We usually split our data into two subsets which are mutually exclusive: a training data set and a test data set.

The training data set is used to train and optimize the model parameters while the test data set is only used to test the resulting model.

Since the test data set is not used to fit the model, the model has no knowledge of the outcome from test data. Hence, the test set can be used to provide an evaluation of the model based on evaluation metrics. This ensures the trained model can generalize well to new data and is not overfitting or underfitting data.

The limitations of a single train-test split: 1. The scores for evaluating the model are highly variable depending on the observations split into the train set and the test set. 2. Reserving much of the data for a single test set reduces the number of observations we can use to train the model.

To go over these limitations we can use the cross validation technique.

Cross Validation Technique

Cross-validation is a model validation technique that involves partitioning a sample of data into subsets.

The analysis is performed on one subset (called the training set), and validated on the other subset (called the validation set or testing set).

To reduce variability, multiple rounds of cross-validation are performed using different partitions. The validation results are combined.

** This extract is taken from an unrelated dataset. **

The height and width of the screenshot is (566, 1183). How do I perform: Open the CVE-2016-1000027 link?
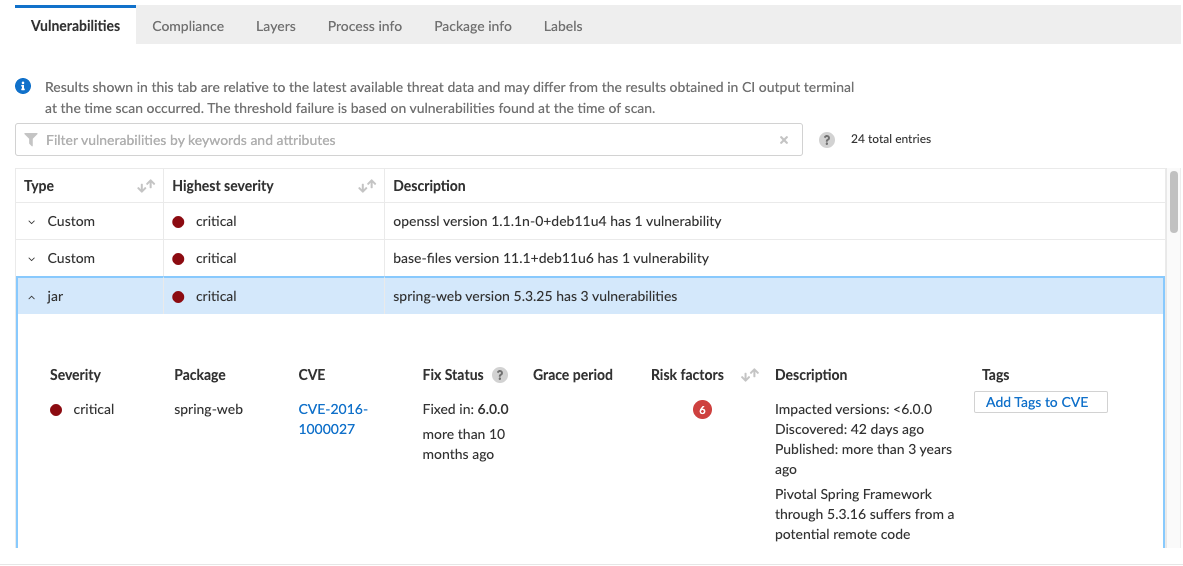(x=333, y=419)
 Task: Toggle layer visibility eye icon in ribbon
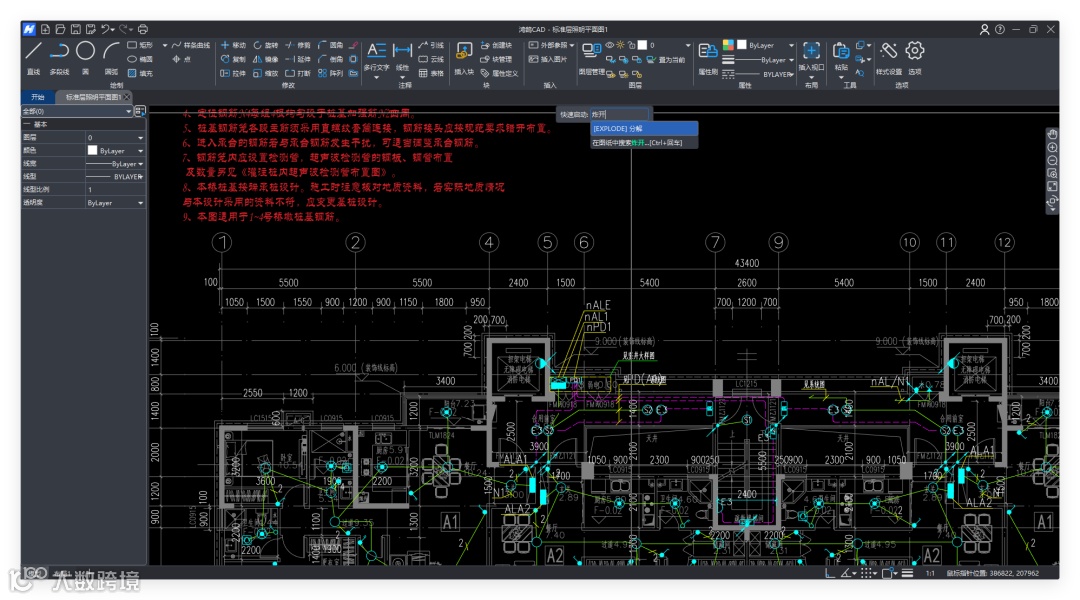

As an example, we can partition a data set into 8 subsets. We can perform a series of train and evaluate cycles where each time we train on 7 of the folds and test on the 8th. We repeat this cycle 8 times, each time using a different fold for evaluation as follows:

source wikipedia

Overfitting and underfitting models

Source: https://www.datarobot.com/

Overfitting

An underfitting model has high training and high testing error while an overfitting model has a low training error but a high testing error.

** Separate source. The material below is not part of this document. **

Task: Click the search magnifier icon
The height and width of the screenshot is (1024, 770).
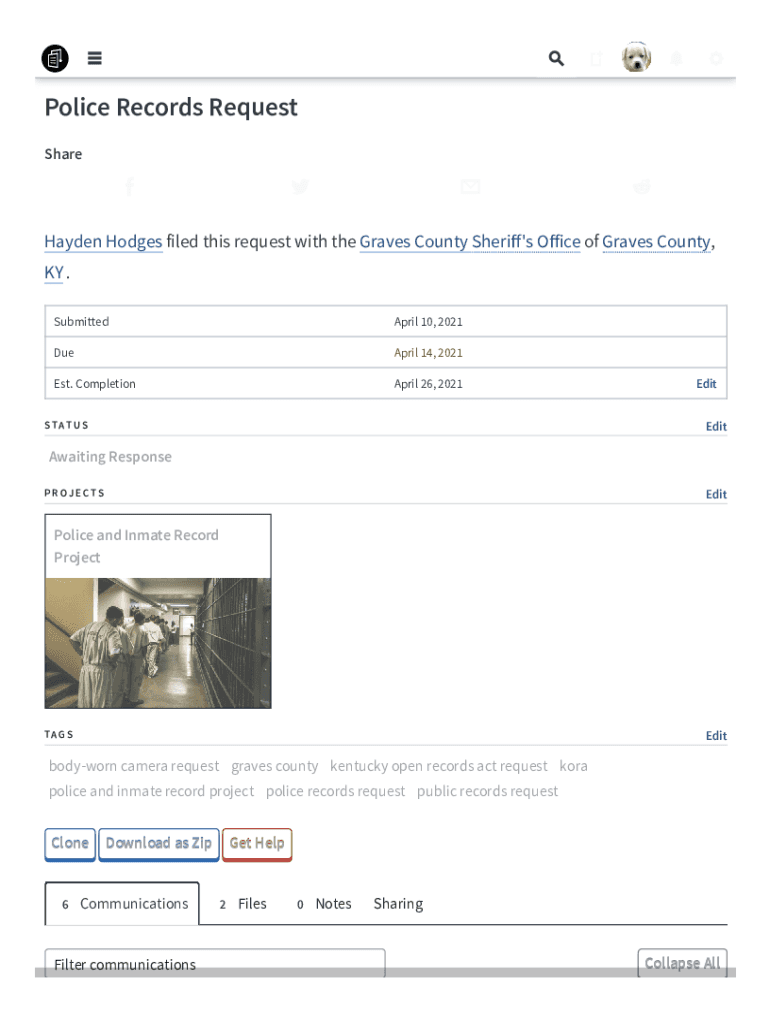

Overfitting is the term used to indicate that the trained model is too specifically adapted to the training data. An overfitting model describes the random error in the data rather than the relationships between variables. This problem occurs when the model is too complex. An overfitting model has high variance and low bias. Variance refers to how much the model is dependent on the training data.

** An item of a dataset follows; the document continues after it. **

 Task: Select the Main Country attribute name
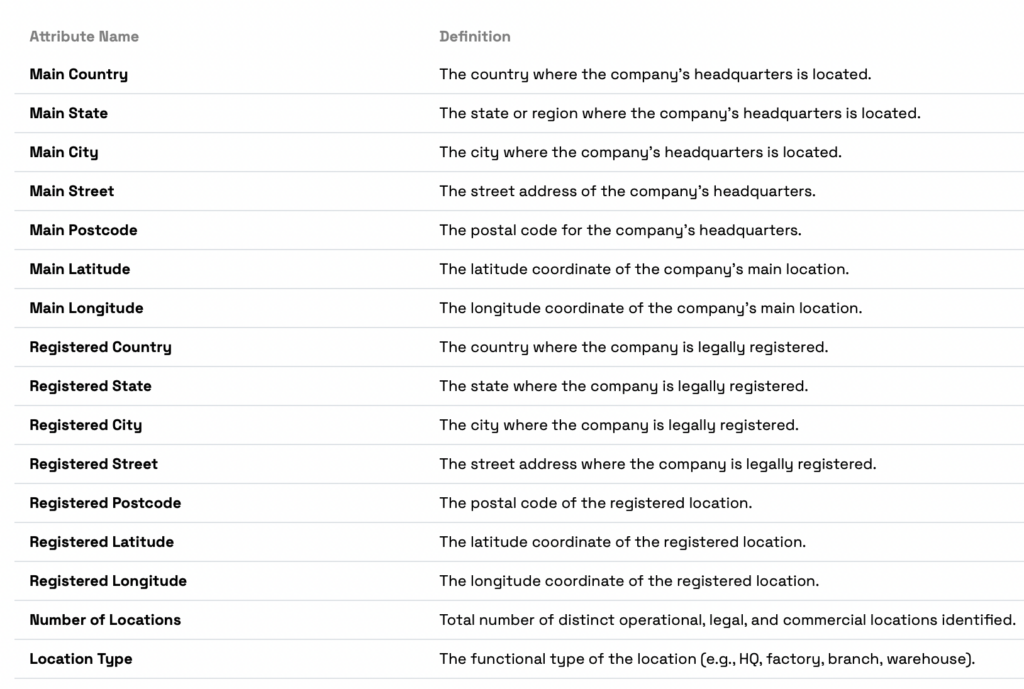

An overfitting model can map the training data very accurately, but it is unable to produce generalized results with untrained data such as data from the test set. The test data set is important to highlight such issues.

Overfitting can happen when the training set is relatively small and the resulting model is too complex: Too many features/independant variables are used to train the model compared to the number of observations.

In this case, the variance describes the error that occurs because of the variability of the model’s predicted values.

Underfitting

Underfitting as opposed to overfitting is the term used when the model is too simple and misses the trend of the training data. Neither an overfitting model nor an underfitting model can be generalized to new data.

Underfitting usually occurs when not enough features/independent variables are used to train the model or the regression algorithm is not complex enough to fit the data. As an example, it can happen when a linear regression model is trained to fit non linear data.

In an underfitting model, we talk about the bias to describe the error that occurs because of bad assumptions from the learning algorithm. An underfitting model has low variance and high bias.

As an example, assuming that only one feature, e.g., the car’s weight, relates to a car’s fuel efficiency fits an underfitting regression model. The error rate will be high since a car’s fuel efficiency is affected by many other factors besides just its weight.